Dosya kapsamından, davacının davalı … ile arasında sigorta poliçesi sözleşmesi tanzim edilmediği, daha önceki malik ile davalı arasında sigortacılık hizmetine ilişkin sözleşme bulunduğu davacının sigorta ilişkisi dışında davalının araca dair yaptığı sigortacılık faaliyeti kapsamındaki hasar kaydına ilişkin talepte bulunduğu anlaşılmaktadır. Davacı ile davalı arasında herhangi bir sigorta sözleşmesinin bulunmadığı sigorta sözleşmesi bulunmaması nedeniyle olayın sigorta hukukundan kaynaklanmadığı, halef olma durumunun olayda söz konusu olmadığından, haksız fiilden kaynaklanan davanın genel hükümlere göre asliye hukuk mahkemesinde görülerek sonuçlandırılması gerekmektedir.

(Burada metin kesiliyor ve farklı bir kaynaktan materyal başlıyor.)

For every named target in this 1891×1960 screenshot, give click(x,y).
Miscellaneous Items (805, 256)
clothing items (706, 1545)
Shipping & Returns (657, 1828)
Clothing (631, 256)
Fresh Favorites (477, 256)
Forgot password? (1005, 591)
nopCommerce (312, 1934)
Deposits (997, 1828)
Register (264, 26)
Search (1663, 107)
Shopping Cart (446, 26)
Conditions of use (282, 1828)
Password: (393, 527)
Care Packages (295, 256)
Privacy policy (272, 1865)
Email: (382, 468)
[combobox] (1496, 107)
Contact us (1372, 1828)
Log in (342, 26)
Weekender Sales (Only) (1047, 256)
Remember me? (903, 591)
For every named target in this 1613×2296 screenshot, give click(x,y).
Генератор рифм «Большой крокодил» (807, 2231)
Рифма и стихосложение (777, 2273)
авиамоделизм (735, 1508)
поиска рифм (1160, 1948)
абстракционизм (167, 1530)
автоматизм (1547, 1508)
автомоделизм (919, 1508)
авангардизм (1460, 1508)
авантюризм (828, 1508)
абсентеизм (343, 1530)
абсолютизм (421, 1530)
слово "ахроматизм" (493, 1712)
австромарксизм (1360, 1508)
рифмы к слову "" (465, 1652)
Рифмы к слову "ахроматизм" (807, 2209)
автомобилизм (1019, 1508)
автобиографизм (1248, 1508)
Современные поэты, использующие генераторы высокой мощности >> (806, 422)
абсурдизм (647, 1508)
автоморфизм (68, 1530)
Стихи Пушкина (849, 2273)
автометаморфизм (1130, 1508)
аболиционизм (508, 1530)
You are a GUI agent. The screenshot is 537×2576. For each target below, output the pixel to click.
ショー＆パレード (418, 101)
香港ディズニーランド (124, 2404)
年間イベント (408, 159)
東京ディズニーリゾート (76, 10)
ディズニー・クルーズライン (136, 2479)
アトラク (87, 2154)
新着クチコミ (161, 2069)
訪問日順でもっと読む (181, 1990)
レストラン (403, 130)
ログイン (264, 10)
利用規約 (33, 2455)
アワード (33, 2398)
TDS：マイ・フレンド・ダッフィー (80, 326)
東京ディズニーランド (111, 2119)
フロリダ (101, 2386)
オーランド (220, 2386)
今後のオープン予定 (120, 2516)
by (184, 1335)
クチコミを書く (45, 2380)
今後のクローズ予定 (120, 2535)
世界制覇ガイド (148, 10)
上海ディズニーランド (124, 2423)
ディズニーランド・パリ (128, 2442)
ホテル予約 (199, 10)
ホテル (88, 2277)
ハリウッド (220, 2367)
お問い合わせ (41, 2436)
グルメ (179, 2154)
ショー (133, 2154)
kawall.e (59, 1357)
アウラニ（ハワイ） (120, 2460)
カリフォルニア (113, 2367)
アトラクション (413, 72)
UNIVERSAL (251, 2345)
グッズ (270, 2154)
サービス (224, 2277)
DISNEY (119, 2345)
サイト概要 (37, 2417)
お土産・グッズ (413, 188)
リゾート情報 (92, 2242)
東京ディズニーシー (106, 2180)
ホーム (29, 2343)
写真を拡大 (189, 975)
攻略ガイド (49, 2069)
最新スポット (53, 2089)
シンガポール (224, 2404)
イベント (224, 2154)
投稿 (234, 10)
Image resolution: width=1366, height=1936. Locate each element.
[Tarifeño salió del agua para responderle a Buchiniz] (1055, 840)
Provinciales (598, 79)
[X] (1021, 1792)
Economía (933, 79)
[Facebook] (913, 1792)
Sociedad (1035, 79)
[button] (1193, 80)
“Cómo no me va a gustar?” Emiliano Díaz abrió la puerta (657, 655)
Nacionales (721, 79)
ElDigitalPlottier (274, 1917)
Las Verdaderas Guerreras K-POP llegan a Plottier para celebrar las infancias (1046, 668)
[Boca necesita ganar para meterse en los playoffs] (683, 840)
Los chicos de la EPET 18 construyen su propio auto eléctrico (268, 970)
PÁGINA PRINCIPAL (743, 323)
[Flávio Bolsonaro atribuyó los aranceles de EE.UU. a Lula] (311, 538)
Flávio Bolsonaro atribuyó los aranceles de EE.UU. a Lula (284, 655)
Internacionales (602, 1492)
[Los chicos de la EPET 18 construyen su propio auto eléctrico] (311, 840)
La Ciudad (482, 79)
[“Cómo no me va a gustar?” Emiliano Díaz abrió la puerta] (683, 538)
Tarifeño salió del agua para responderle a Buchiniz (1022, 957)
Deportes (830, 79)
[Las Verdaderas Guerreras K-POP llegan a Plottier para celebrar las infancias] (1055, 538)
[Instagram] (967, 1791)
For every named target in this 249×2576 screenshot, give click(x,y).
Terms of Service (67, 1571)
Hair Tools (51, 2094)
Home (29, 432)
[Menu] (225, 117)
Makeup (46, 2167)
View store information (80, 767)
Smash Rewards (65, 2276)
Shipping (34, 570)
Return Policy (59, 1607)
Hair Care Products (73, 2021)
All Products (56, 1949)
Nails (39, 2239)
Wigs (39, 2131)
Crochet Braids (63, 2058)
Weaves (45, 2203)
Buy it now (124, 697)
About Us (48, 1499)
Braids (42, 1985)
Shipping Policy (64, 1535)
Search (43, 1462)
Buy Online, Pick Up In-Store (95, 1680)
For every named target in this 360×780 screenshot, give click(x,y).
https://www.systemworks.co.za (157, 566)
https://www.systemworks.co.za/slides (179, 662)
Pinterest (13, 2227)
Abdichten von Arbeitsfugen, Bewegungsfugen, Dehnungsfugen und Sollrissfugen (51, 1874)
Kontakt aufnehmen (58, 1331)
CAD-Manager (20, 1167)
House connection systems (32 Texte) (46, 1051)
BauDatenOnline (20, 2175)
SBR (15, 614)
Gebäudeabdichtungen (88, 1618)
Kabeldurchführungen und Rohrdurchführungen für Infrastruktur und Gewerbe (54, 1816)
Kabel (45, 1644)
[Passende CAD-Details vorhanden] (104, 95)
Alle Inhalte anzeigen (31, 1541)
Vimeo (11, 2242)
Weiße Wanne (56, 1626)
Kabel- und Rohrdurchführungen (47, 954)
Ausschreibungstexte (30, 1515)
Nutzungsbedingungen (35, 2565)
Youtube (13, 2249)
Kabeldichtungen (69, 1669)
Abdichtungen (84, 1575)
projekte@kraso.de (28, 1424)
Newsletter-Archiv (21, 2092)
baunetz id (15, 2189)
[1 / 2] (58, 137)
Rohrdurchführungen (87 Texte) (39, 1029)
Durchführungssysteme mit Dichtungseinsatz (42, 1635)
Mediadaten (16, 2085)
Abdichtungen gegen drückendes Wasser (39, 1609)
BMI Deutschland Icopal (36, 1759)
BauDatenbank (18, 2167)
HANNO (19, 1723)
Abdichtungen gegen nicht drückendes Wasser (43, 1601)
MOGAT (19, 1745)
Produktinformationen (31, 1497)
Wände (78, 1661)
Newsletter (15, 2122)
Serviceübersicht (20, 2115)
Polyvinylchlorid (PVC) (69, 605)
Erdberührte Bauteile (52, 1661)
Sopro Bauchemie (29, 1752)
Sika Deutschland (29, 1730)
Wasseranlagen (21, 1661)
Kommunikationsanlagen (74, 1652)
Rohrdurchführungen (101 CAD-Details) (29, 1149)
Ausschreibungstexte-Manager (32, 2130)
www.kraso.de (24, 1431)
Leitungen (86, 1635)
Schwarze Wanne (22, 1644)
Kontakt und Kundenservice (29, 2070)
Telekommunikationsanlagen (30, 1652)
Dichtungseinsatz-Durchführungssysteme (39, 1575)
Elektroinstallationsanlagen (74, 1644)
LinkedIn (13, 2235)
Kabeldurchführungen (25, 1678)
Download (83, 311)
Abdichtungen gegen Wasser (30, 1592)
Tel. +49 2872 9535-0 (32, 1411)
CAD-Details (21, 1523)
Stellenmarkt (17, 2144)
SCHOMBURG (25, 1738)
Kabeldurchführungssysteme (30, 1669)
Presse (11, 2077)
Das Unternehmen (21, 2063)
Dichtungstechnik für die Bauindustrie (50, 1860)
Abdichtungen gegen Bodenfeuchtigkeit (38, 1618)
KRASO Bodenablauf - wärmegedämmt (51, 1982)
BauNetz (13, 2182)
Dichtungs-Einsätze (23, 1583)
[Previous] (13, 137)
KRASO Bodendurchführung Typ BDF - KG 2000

HÜKÜM: Yukarıda açıklanan nedenlerle;
1-6100 sayılı HMK’nın 21. ve 22.maddeleri gereğince Ankara 14.Asliye Hukuk Mahkemesinin YARGI YERİ OLARAK BELİRLENMESİNE,
2-Dosyanın merci tayini talebinde bulunan Mahkemesine iadesine,
Dosya üzerinde yapılan inceleme sonucunda, 6100 sayılı Hukuk Muhakemeleri Kanunu’nun 362/1-c maddesi gereğince kesin olarak oy birliği ile 26/05/2021 tarihinde karar verildi.
Gerekçeli Kararın Yazıldığı Tarihi : 26/05/2021

Bu döküman 5070 Sayılı Yasa Hükümleri gereğince elektronik olarak imzalanmıştır.